Nimm einen zweiten Stift mit einer anderen Farbe. Überleg dir für jede Tätigkeit, welches Ergebnis du mit ihr erzielst. Ist sie in deinem Job wertvoll und zielführend? Wird damit der Zweck der Firma erfüllt? Nun zeichnest du in jeden Kreis einen zweiten Kreis. Braucht die Tätigkeit viel Zeit und erzielt wenig Kundenzufriedenheit oder wenig Umsatz? Für eine geringe Wirkung zeichnest du einen kleinen Wirkungs-Kreis in den großen Zeit-Kreis. Kommen über deine Tätigkeit viele zufriedene Gäste und zahlende Kunden, malst du den Wirkungs-Kreis so groß wie den Zeit-Kreis. Braucht die Tätigkeit wenig Zeit und erzielt eine große Wirkung, zeichne den Wirkungs-Kreis größer als den Zeit-Kreis. Es geht dabei nicht um exakte Werte, sondern einen intuitiven Überblick.
Die Tätigkeit, die am meisten Zeit verbraucht und die geringste Wirkung für deinen Arbeitgeber und Kunden erzielt, löschst du. So gewinnst du sofort Zeit für sinnvolle Tätigkeiten.
Wir können Zeit nur einmal nutzen.

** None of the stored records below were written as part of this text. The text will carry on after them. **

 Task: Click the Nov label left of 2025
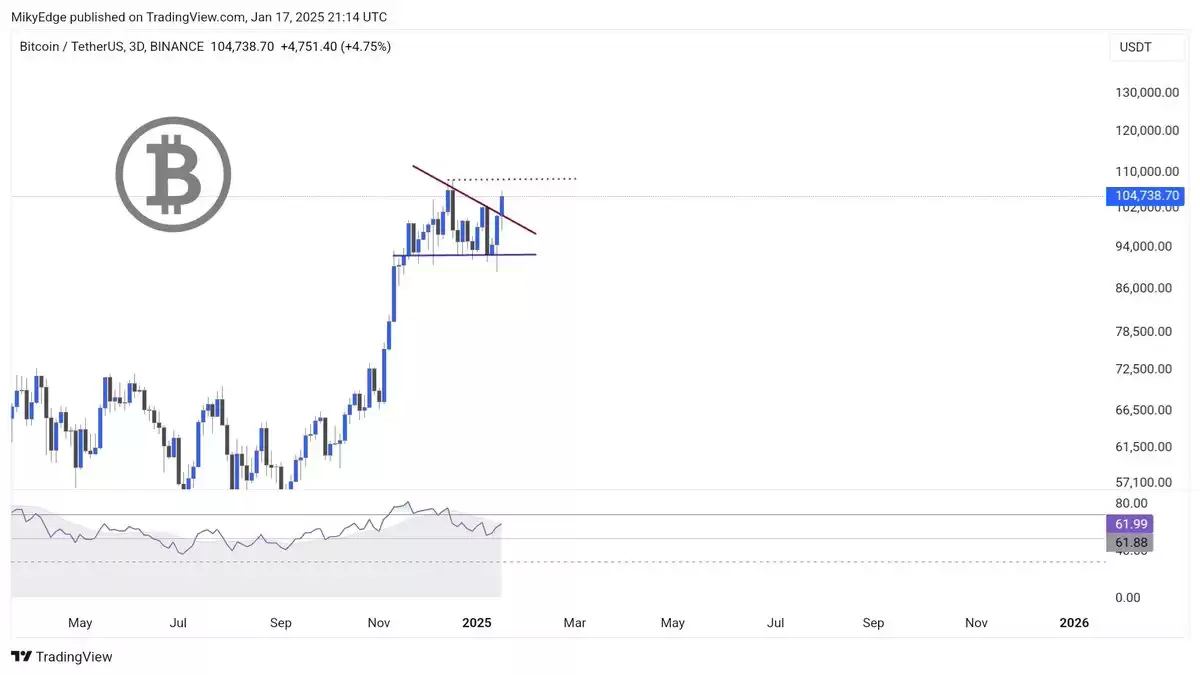point(378,623)
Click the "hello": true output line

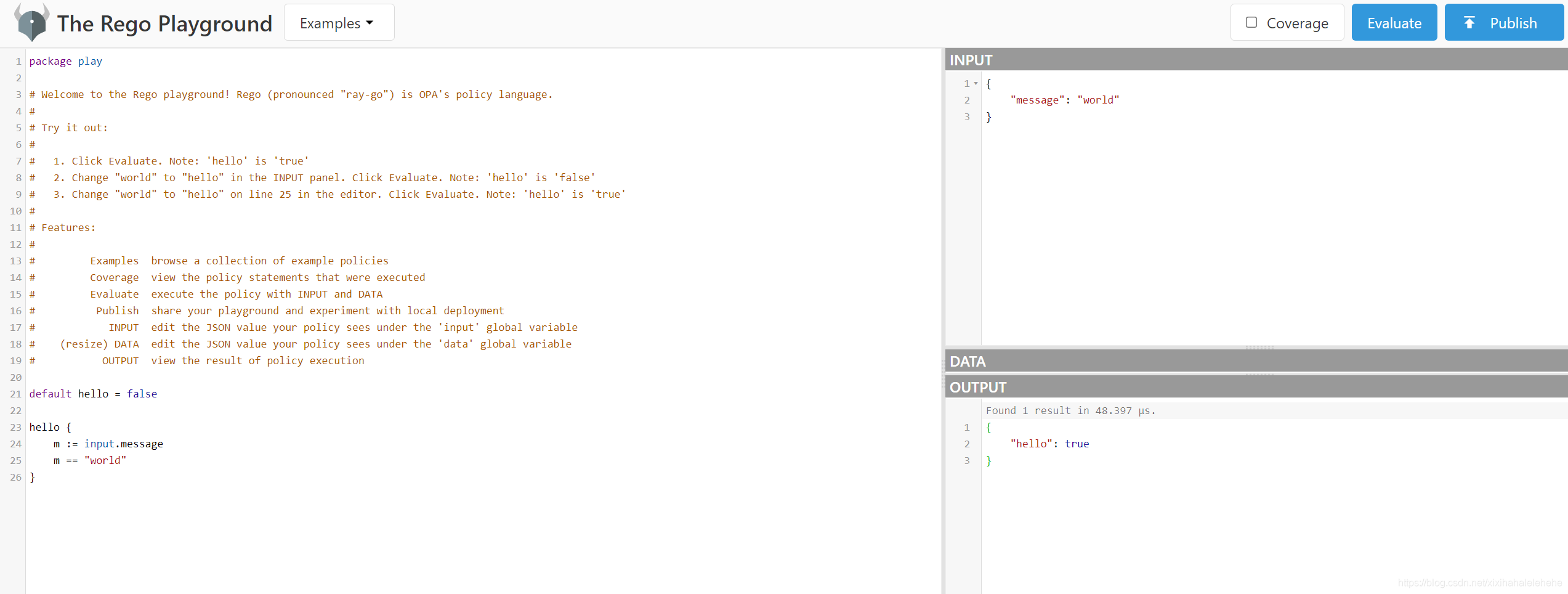[x=1049, y=444]
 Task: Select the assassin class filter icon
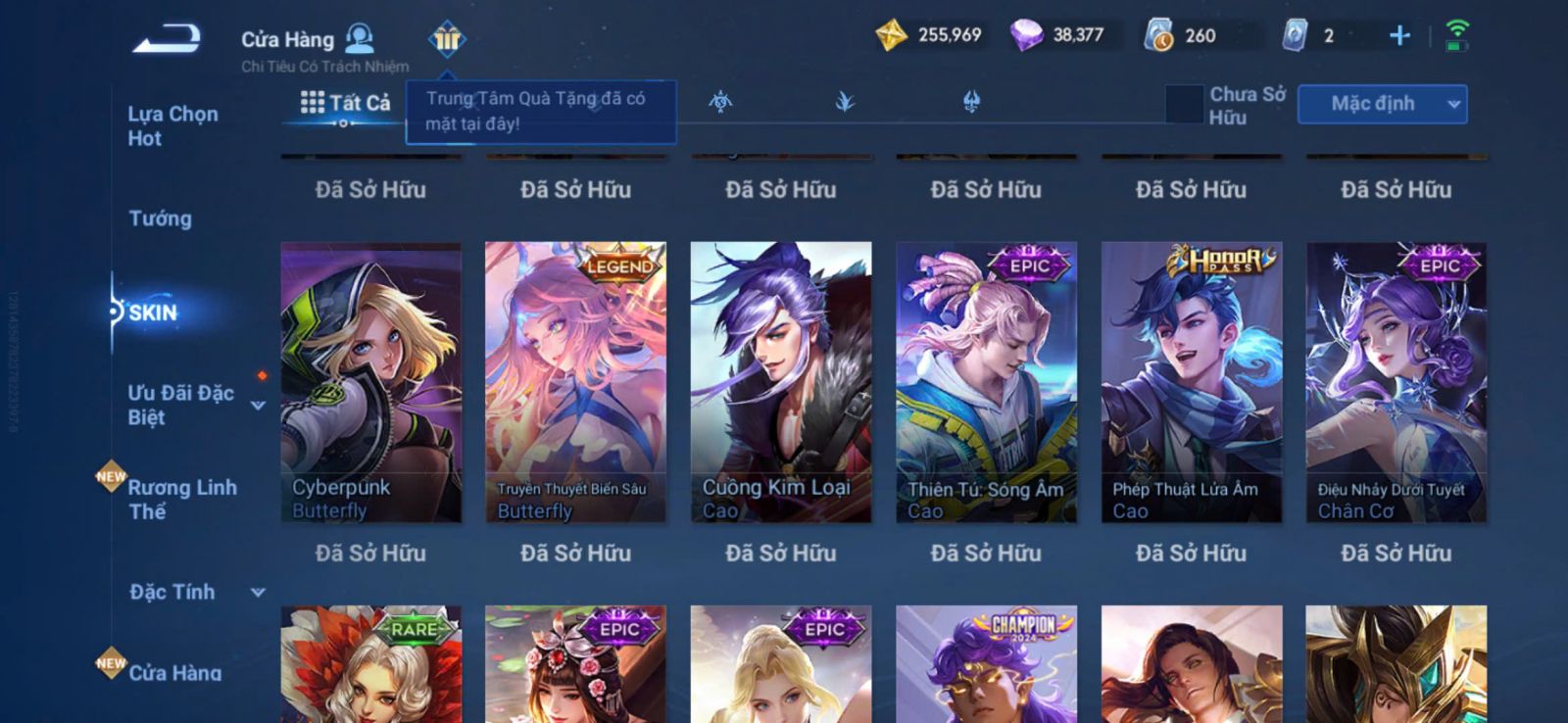[845, 101]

Zeit können wir nicht züchten und multiplizieren. Diese Übung hilft immer wieder dabei, unnötige Tätigkeiten auszusortieren. Die Tat-Zeit-Wirkungs-Kreise auf einem Blatt Papier zeigen sofort das Löschpotenzial. Dabei ist die verwendete Zeit häufig nicht die Überraschung. Die Wirkung der Arbeit im Verhältnis zum Zeiteinsatz bringt das Aha-Erlebnis. Das sind häufig Tätigkeiten, die uns frustrieren, weil wir wissen, wie wenig sie bringen.